TESTO DA ANALIZZARE:
──────

Gustavo Paradiso – «Dopo duemilacinquecento anni di effetto-Platone, ora sembra che non solo gli dèi, ma anche i saggi si siano ritirati, e che ci abbiano lasciati soli, con la nostra sconsideratezza e le nostre mezze conoscenze su tutto». Da questa citazione tratta da Regole per il parco umano di Peter Sloterdijk, con la quale si apre il tuo libro Saggi Inventati, capisco il senso del termine “saggi”. Ma perché “inventati”?
Enrico De Vivo – Ho scritto questi saggi nell’arco degli ultimi dieci anni, e quando li ho riletti e messi assieme mi sono accorto che nascevano dall’esigenza di sfuggire all’opinionismo propagandato dai “saggi” dell’economia, della politica e della cultura. Per trovare aria – ma anche per trovare una mia via – ho fatto ricorso così a una saggezza inventata, nel duplice senso di scovata e fantastica. Sono andato a scovare i miei maestri in luoghi sperduti e dimenticati, e ho fantasticato insieme a loro o ai loro libri in assoluta libertà. In questo modo, sono riuscito a non rimanere asfissiato dalle certezze balenghe degli esperti, dei papi e dei presidenti.

──────

ESTRATTI DEI DATI:

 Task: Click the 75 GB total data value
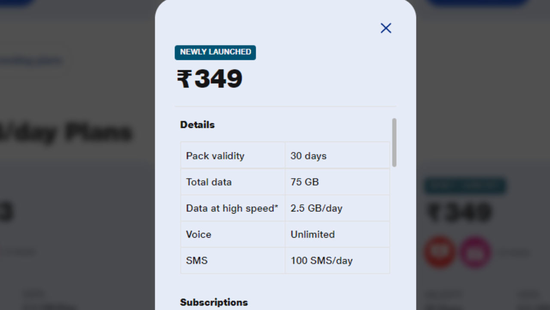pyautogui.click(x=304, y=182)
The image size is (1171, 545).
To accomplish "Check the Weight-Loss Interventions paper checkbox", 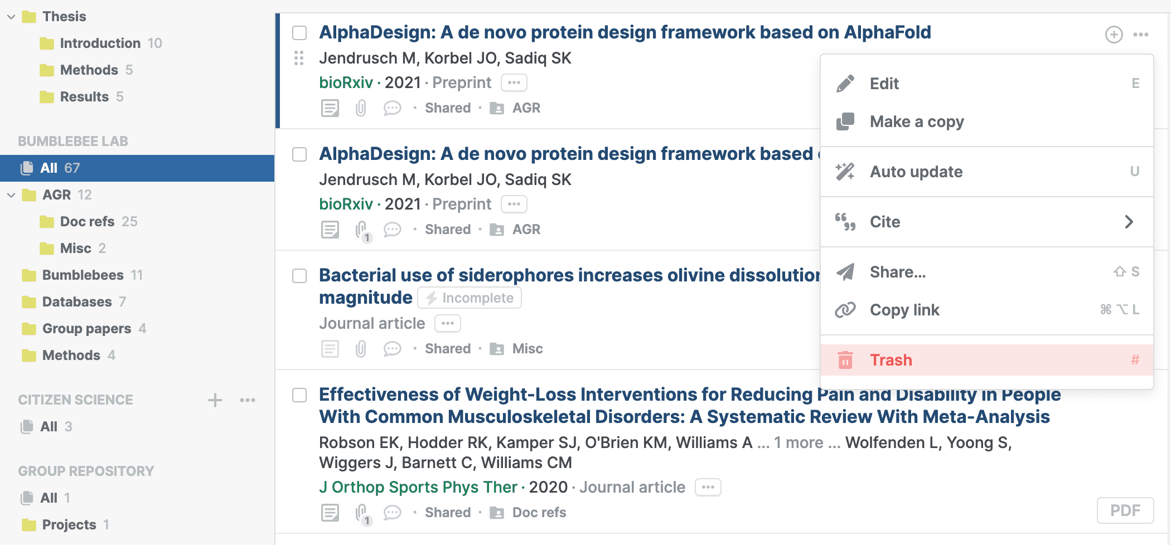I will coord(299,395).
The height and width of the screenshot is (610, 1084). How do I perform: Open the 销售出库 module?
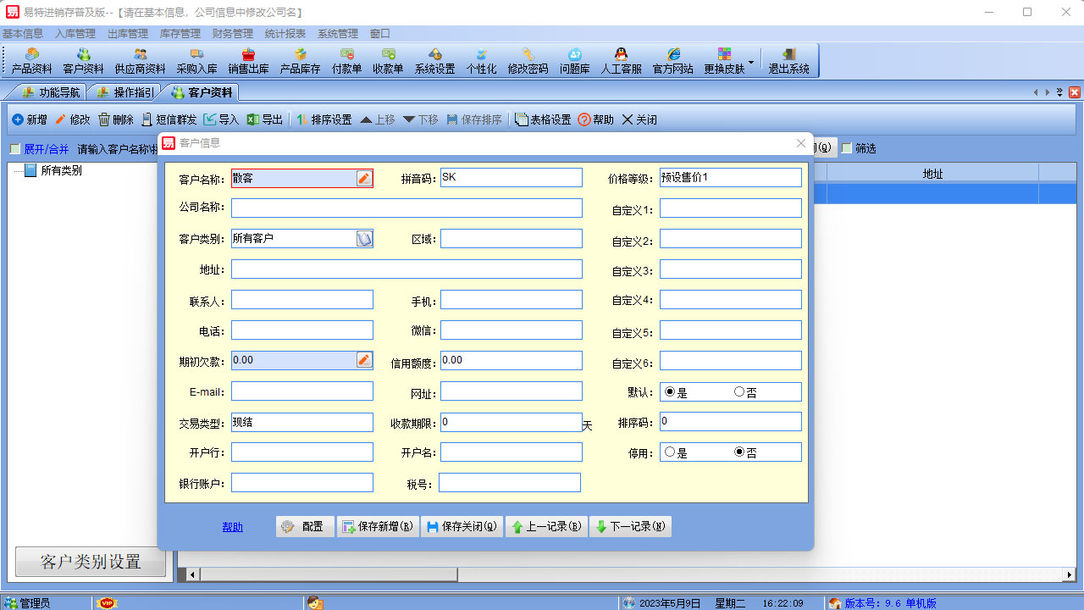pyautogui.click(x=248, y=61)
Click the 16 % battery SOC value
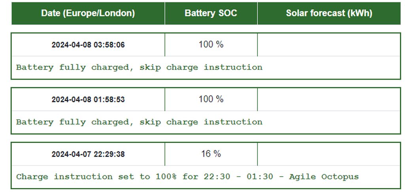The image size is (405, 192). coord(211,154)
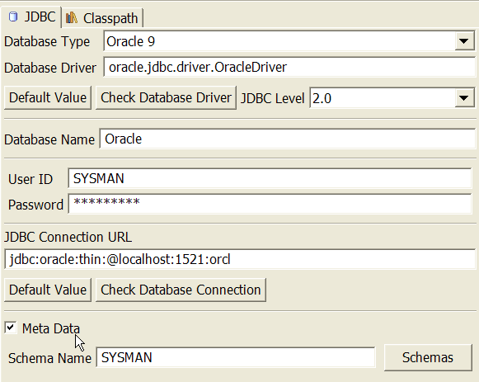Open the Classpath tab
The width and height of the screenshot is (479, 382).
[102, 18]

──────

COMPITI DA SVOLGERE:
1. Secondo l'intervista, da quale libro è tratta la citazione che apre Saggi Inventati?
2. Trascrivi parola per parola il passo dell'intervista compreso tra "Enrico De Vivo" e "e dei presidenti.", estremi inclusi.

SOLUZIONI DEI COMPITI:
1. Da Regole per il parco umano di Peter Sloterdijk.

2.
Enrico De Vivo – Ho scritto questi saggi nell’arco degli ultimi dieci anni, e quando li ho riletti e messi assieme mi sono accorto che nascevano dall’esigenza di sfuggire all’opinionismo propagandato dai “saggi” dell’economia, della politica e della cultura. Per trovare aria – ma anche per trovare una mia via – ho fatto ricorso così a una saggezza inventata, nel duplice senso di scovata e fantastica. Sono andato a scovare i miei maestri in luoghi sperduti e dimenticati, e ho fantasticato insieme a loro o ai loro libri in assoluta libertà. In questo modo, sono riuscito a non rimanere asfissiato dalle certezze balenghe degli esperti, dei papi e dei presidenti.